[TRY IT] Nothing but the line holding "Instruction: Click the Export Excel button" and the lines after it, through the end of the records, should be set down, each exactly as it is.

+===+

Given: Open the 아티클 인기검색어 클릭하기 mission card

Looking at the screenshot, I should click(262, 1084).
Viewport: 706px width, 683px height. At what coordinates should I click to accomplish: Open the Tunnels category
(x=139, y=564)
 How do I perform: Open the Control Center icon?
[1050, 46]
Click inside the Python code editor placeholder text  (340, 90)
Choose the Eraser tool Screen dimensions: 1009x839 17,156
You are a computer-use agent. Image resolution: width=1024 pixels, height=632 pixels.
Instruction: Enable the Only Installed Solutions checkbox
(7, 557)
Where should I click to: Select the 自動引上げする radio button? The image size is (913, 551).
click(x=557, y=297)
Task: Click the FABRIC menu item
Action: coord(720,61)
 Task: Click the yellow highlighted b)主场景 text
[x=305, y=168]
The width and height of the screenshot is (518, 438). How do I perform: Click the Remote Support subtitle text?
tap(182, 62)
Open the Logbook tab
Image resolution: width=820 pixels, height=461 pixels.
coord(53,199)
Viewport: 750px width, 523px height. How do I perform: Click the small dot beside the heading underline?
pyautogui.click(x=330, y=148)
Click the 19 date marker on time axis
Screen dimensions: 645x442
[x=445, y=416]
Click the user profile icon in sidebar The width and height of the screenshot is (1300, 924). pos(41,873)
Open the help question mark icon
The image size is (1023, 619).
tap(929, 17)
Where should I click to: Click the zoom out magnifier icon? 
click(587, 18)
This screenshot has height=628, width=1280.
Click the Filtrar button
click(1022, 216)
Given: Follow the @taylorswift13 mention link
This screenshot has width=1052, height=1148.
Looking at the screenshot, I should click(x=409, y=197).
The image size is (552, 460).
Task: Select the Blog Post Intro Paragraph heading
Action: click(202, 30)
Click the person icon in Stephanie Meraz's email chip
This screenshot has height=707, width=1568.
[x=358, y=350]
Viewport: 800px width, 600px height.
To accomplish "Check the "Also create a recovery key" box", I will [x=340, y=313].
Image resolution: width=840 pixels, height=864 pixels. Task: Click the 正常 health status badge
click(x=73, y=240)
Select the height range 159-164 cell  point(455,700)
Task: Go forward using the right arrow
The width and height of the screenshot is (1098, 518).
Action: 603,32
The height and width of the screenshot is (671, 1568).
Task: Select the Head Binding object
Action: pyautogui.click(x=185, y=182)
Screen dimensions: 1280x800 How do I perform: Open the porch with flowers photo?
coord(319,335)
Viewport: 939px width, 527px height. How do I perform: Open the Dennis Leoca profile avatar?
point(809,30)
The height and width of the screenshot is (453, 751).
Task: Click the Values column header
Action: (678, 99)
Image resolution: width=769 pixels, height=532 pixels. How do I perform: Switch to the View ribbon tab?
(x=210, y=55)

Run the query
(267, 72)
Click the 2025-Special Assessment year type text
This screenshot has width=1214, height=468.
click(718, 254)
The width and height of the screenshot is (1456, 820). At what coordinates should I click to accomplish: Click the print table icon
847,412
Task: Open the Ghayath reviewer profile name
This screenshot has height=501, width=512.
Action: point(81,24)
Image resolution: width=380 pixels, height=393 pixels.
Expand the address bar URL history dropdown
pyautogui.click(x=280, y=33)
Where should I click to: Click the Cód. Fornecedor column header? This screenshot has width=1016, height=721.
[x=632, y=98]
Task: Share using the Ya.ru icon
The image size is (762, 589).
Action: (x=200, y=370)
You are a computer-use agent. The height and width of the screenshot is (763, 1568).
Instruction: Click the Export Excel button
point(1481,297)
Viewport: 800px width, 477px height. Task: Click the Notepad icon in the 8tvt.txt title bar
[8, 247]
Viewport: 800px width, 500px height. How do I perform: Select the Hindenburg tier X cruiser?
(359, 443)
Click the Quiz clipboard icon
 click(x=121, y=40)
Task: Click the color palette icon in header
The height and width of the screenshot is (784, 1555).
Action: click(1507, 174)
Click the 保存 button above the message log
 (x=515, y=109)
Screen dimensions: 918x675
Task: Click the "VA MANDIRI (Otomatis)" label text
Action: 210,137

+===+

[COMPLETED TASK]
Instruction: Click the Export Excel button
point(1481,297)
Viewport: 800px width, 477px height. Task: Click the Notepad icon in the 8tvt.txt title bar
[8, 247]
Viewport: 800px width, 500px height. How do I perform: Select the Hindenburg tier X cruiser?
(359, 443)
Click the Quiz clipboard icon
 click(x=121, y=40)
Task: Click the color palette icon in header
The height and width of the screenshot is (784, 1555).
Action: click(1507, 174)
Click the 保存 button above the message log
 (x=515, y=109)
Screen dimensions: 918x675
Task: Click the "VA MANDIRI (Otomatis)" label text
Action: 210,137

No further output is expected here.